*What the exercise asks:* Write out again, word for word, the lines below from the line that holds "Where should I click to: Open" through the line that holds "Screen dimensions: 1568x535", omitting pictures.

-- Supplied entries follows --

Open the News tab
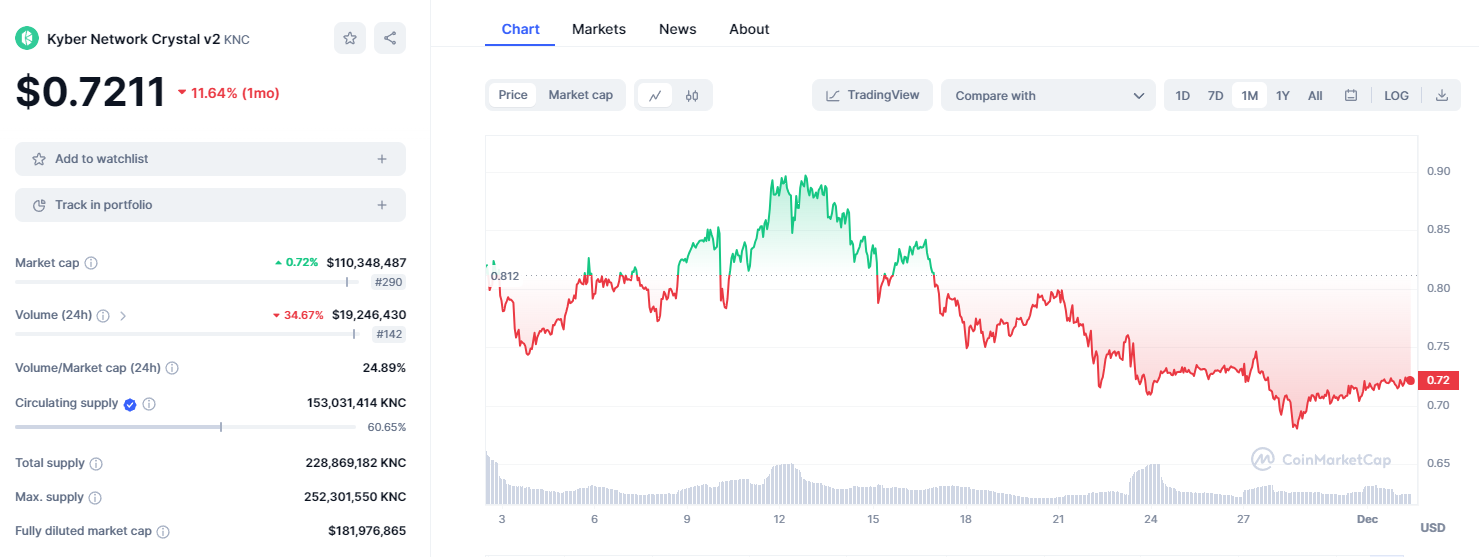Screen dimensions: 1479x557 pyautogui.click(x=677, y=29)
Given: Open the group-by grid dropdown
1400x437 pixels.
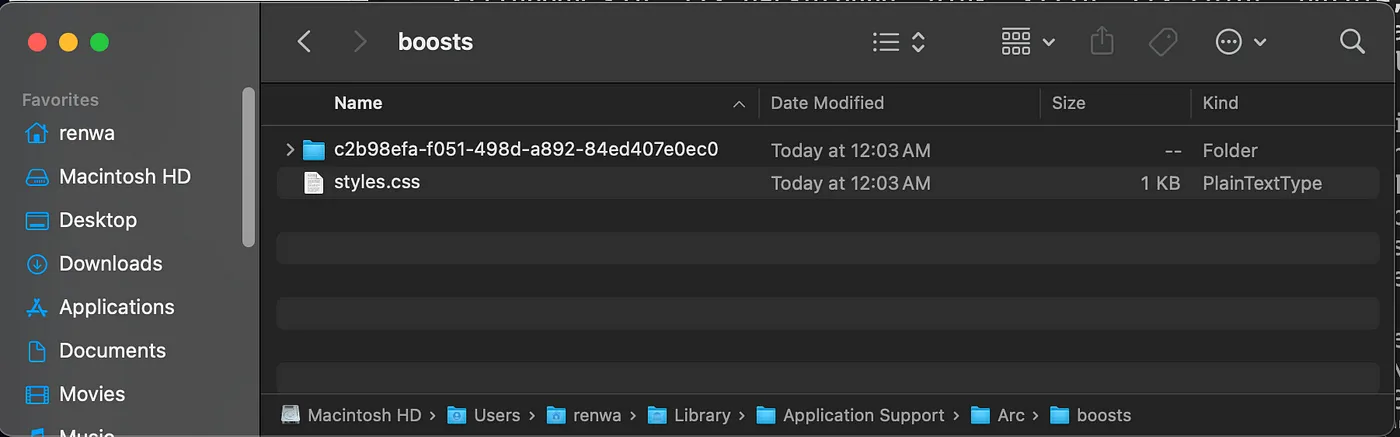Looking at the screenshot, I should pos(1028,42).
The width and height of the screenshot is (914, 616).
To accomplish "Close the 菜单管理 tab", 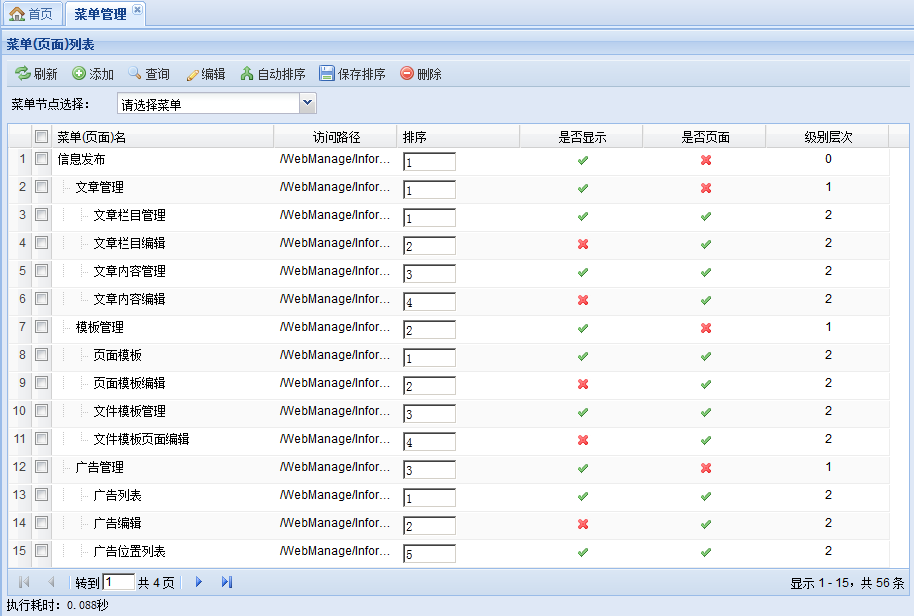I will (138, 10).
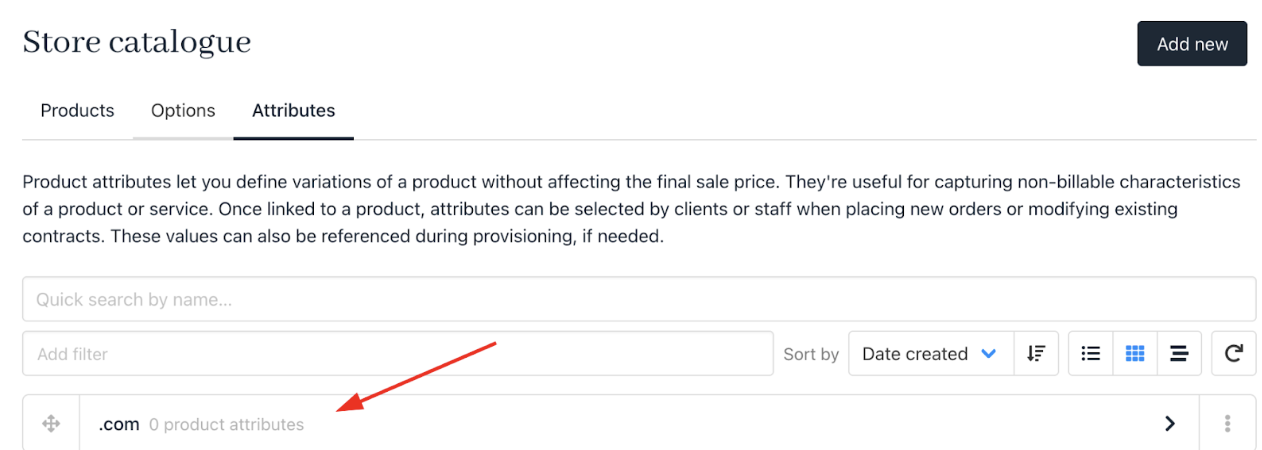The image size is (1262, 450).
Task: Switch to bulleted list view
Action: pos(1091,354)
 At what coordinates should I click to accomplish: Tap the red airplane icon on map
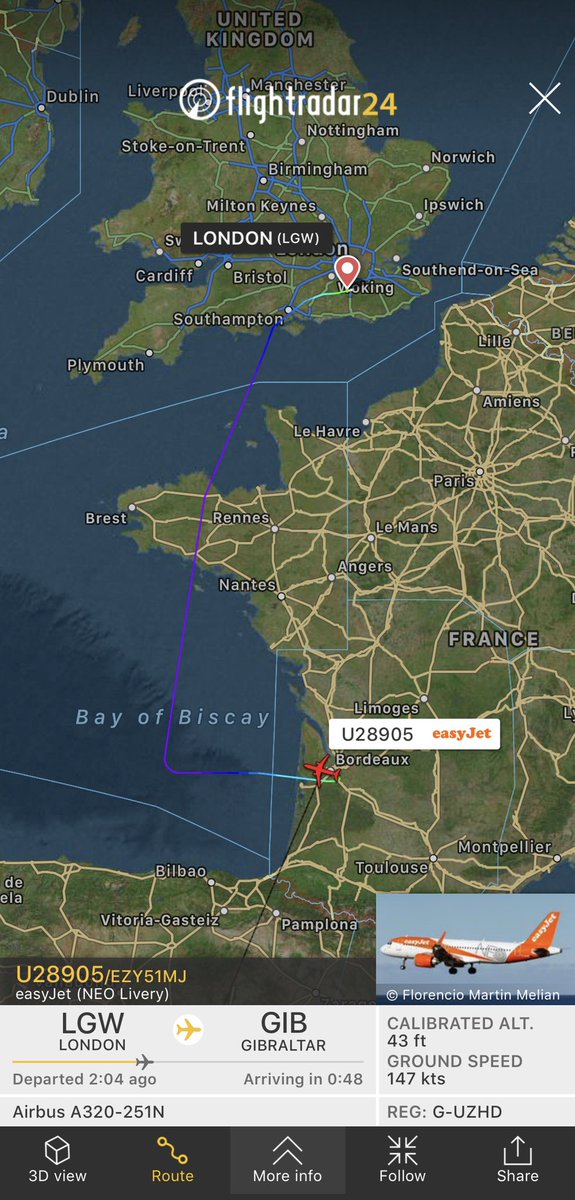tap(320, 771)
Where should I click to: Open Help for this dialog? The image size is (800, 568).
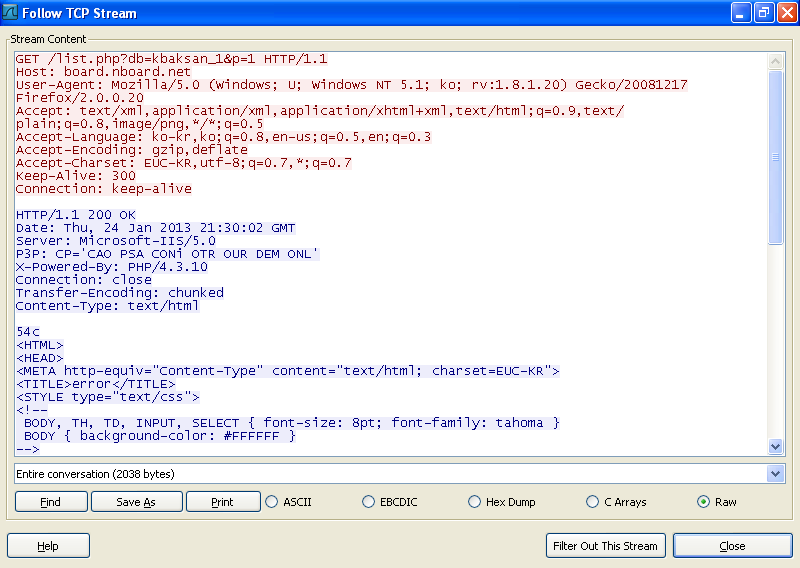48,546
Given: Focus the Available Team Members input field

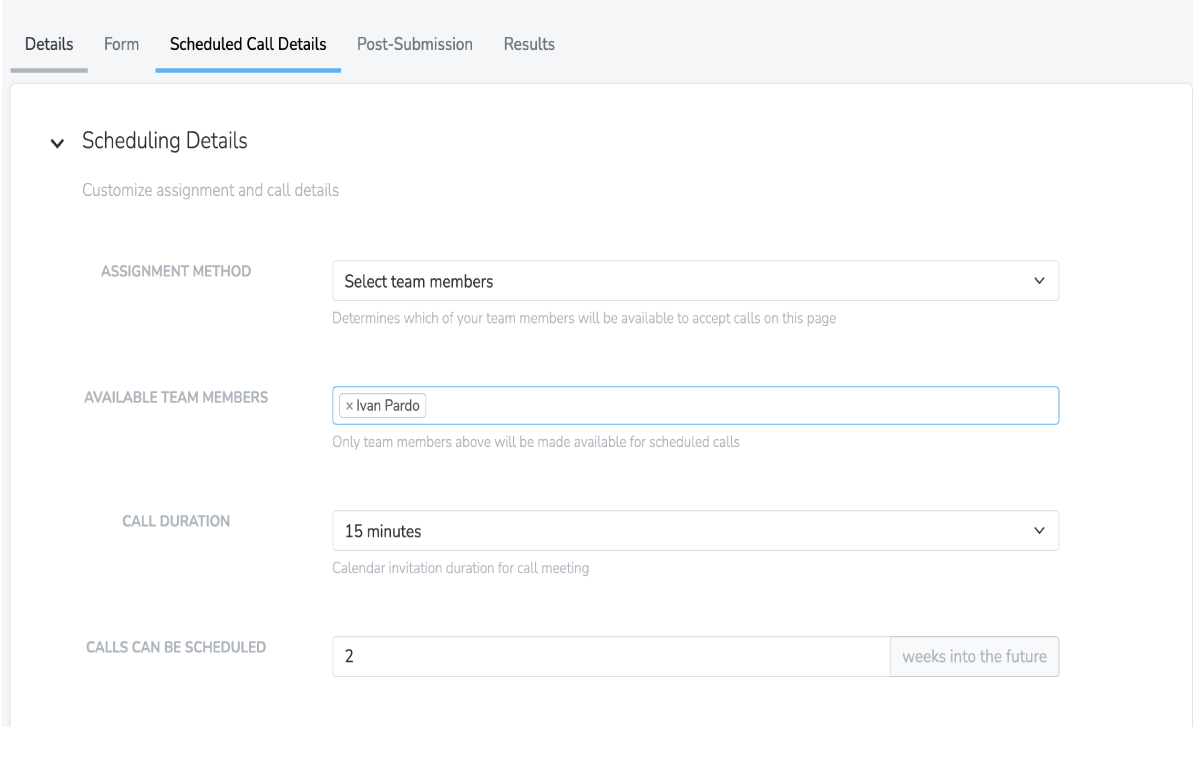Looking at the screenshot, I should coord(740,406).
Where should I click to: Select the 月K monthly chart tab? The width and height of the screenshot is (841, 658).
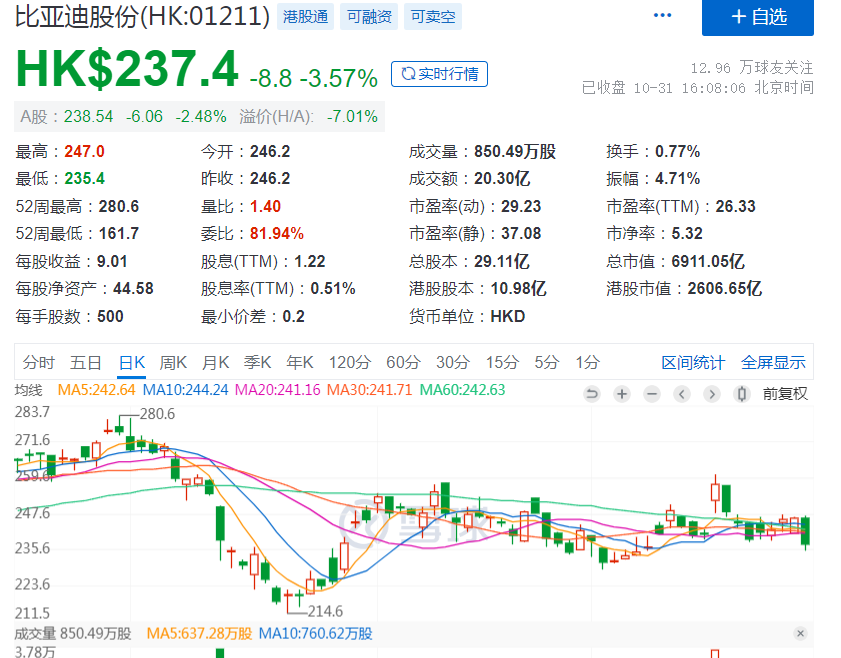click(x=216, y=363)
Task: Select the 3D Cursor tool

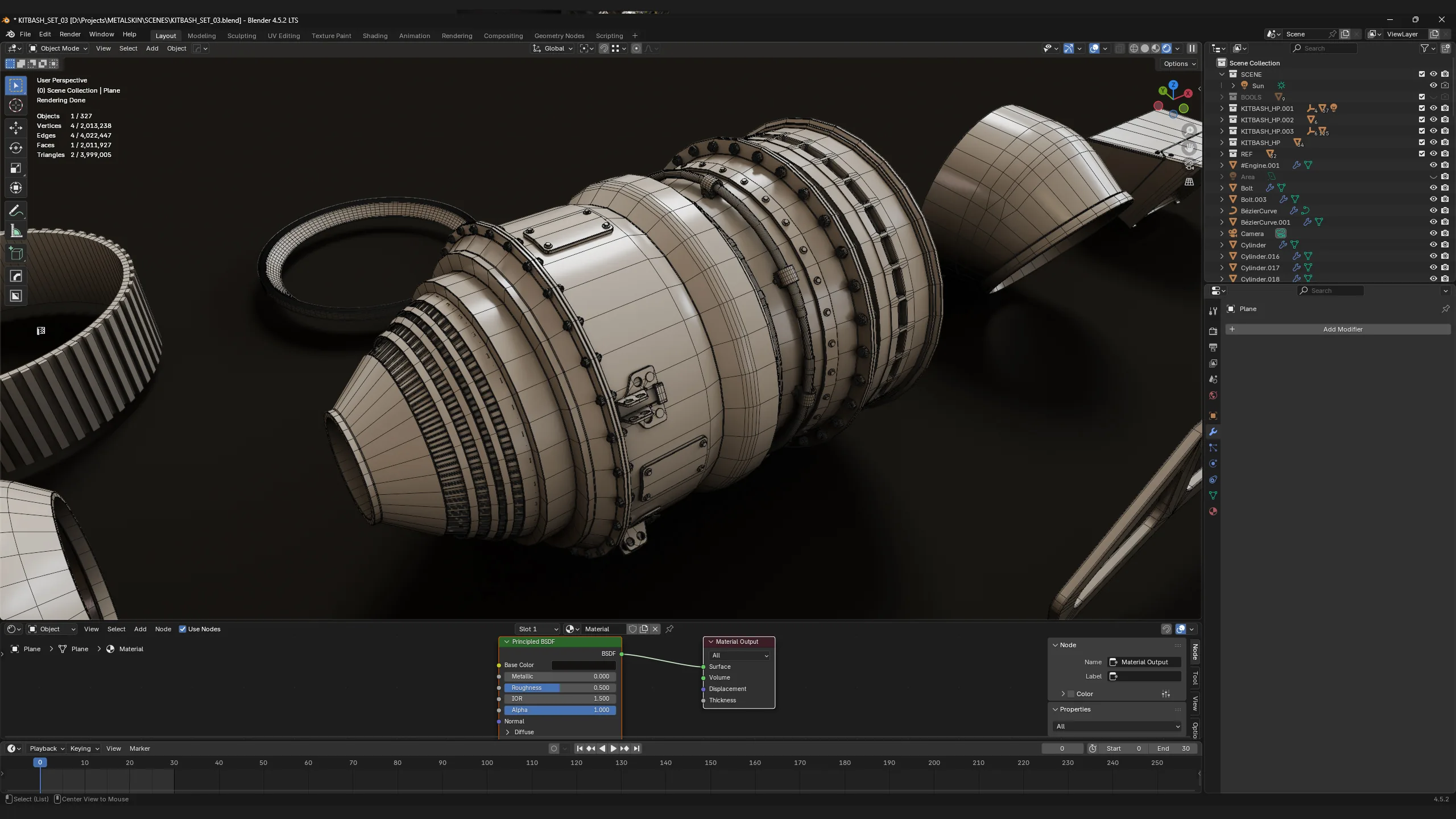Action: pyautogui.click(x=16, y=105)
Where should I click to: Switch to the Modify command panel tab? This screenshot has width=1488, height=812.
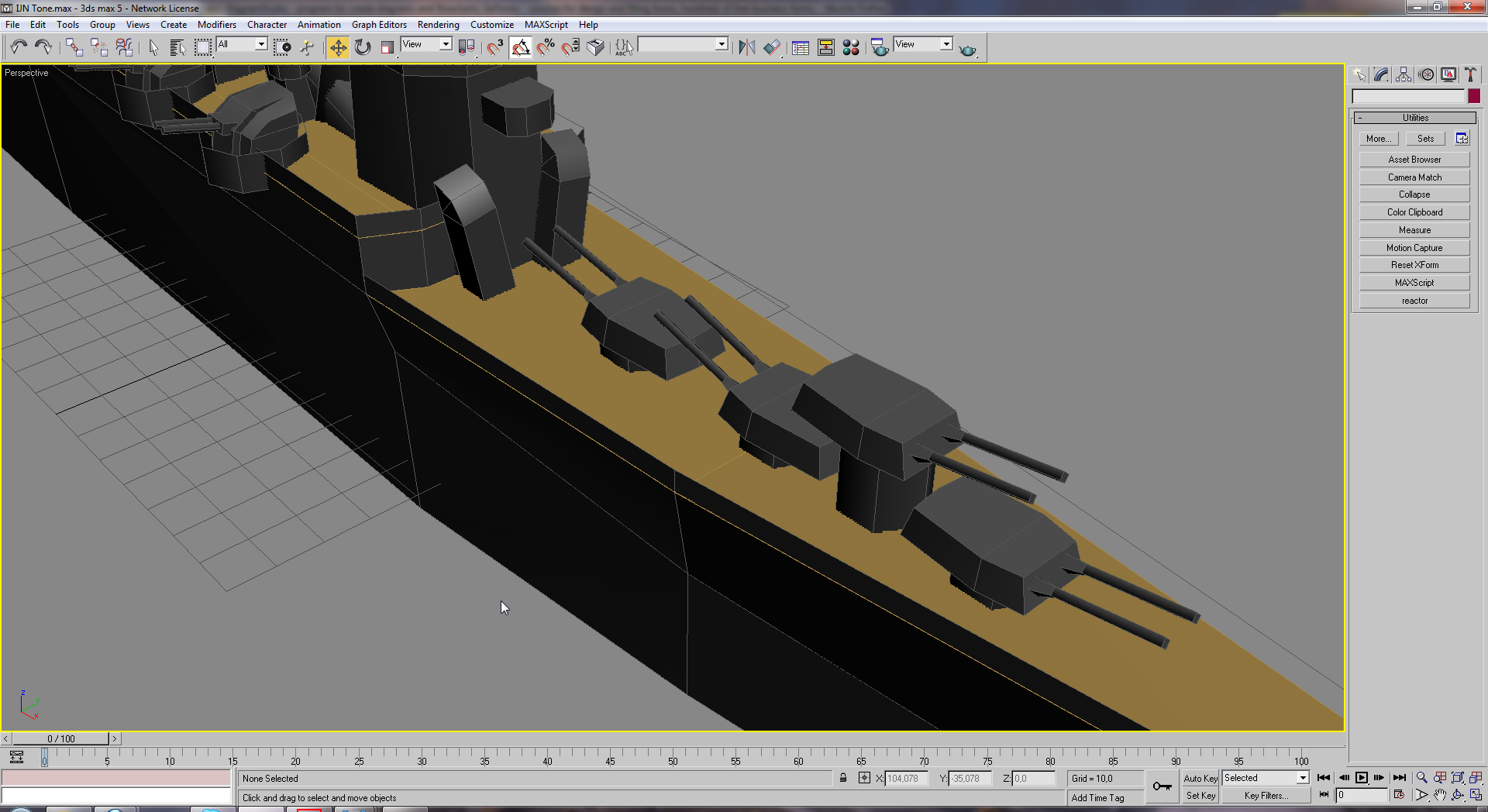click(x=1381, y=74)
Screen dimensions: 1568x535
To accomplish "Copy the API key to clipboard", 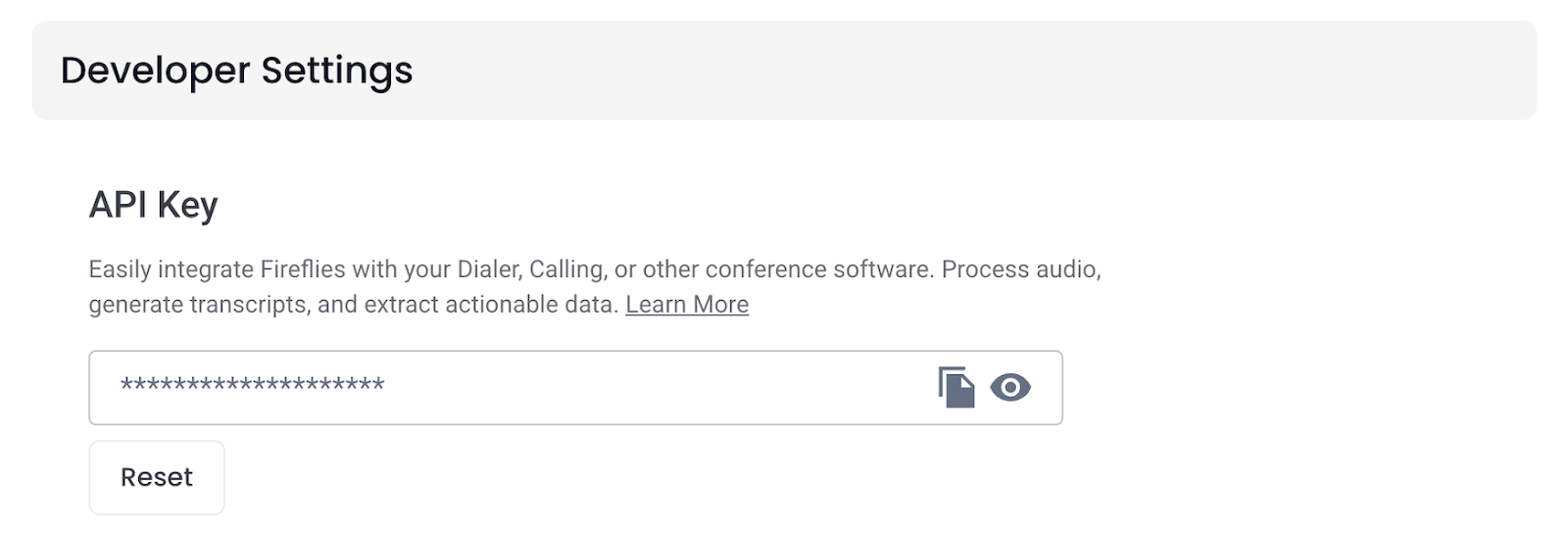I will point(956,387).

-- Supplied entries concluded --

*Answer to this problem:*
Where should I click to: Open Help for this dialog? The image size is (800, 568).
48,546
Given: Focus the Available Team Members input field

Looking at the screenshot, I should coord(740,406).
Where should I click to: Select the 月K monthly chart tab? The width and height of the screenshot is (841, 658).
click(x=216, y=363)
Task: Select the 3D Cursor tool

Action: pyautogui.click(x=16, y=105)
Where should I click to: Switch to the Modify command panel tab? This screenshot has width=1488, height=812.
click(x=1381, y=74)
Screen dimensions: 1568x535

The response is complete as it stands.